CSEC apparently looked at this situation and thought: "Loophole! We'll just ask someone else to spy on Canadians for us!". And that's what they did.
The first story is these reasons from the Federal Court. Much of the reasons remain classified, so we have to make due with a brief public summary. My reading of the summary is that CSIS went to the Federal Court to get a warrant to conduct surveillance on two Canadian citizens within Canada. Inconveniently, these citizens decided to travel outside of Canada. So CSIS went to CSEC for help and CSEC asked their Five Eyes buddies to carry out the surveillance for them.
The Federal Court was not thrilled about this and felt they should have been told about this at the time that the warrant was requested. They conclude the summary by stating:
This practice is addressed in the Court’s classified Further Reasons for Order. However, in light of these public statements, the Court considers it necessary to state that the use of “the assets of the Five Eyes community” is not authorized under any warrant issued to CSIS pursuant to the CSIS Act. The question of whether CSIS may, with the assistance of CSEC, engage the surveillance capabilities of foreign agencies was not raised in the application that resulted in the issuance of the first such warrant or in any subsequent warrants of this type.
So if you're going to ask foreign intelligence agencies to spy on Canadians on your behalf, be sure to ask permission first.
The second story is that the NSA (unsurprisingly) conducted surveillance activities within Canada during the 2010 G20 conference in Toronto and CSEC (unsurprisingly) was totally cool with that. Maybe too cool.
Whatever the intelligence goals of the NSA during the Toronto summit, international security experts question whether the NSA spying operation at the G20 in Toronto was even legal.
"If CSEC tasked NSA to conduct spying activities on Canadians within Canada that CSEC itself was not authorized to take, then I am comfortable saying that would be an unlawful undertaking by CSEC," says Craig Forcese, an expert in national security at University of Ottawa's faculty of law.
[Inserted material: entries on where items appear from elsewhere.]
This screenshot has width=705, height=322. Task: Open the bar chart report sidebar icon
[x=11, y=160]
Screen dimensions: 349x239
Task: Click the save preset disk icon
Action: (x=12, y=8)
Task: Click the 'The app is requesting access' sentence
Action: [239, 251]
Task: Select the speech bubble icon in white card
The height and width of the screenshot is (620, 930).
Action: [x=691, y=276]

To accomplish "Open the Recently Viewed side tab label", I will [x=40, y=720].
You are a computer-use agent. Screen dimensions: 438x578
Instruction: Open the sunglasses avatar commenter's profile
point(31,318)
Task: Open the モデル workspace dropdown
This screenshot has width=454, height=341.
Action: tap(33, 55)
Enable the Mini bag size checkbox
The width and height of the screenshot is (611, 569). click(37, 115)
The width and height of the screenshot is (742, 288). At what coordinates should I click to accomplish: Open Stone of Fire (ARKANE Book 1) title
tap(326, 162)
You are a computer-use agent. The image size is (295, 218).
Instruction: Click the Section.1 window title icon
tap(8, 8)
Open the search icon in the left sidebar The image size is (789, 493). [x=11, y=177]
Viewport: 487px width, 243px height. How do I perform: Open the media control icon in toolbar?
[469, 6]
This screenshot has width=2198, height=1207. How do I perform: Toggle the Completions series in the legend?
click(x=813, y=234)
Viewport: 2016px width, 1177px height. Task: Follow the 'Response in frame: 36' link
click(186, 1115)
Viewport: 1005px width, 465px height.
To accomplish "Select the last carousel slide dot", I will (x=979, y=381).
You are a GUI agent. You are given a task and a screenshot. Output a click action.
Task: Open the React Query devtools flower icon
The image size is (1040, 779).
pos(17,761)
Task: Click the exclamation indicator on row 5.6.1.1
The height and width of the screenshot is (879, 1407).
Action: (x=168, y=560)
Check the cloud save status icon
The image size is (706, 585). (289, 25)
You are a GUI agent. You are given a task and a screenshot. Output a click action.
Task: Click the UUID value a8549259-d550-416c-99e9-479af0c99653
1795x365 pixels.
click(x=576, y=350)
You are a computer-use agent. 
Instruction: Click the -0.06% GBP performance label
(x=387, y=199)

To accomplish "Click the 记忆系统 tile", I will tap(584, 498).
By law, CSEC cannot target anyone in Canada without a warrant, including world leaders and foreign diplomats at a G20 summit.
But, the Canadian eavesdropping agency is also prohibited by international agreement from getting the NSA to do the spying or anything that would be illegal for CSEC.
I don't know what international agreement is being referred to there but I doubt anyone at CSEC spends too much time thinking about it. And consider that the Ombudsman of Ontario, commenting on the actions of police during the G20 conference, has already stated that it was "the most massive compromise of civil liberties in Canadian history". It's beginning to sound like infringing Canadian's rights was just par for the G20 course.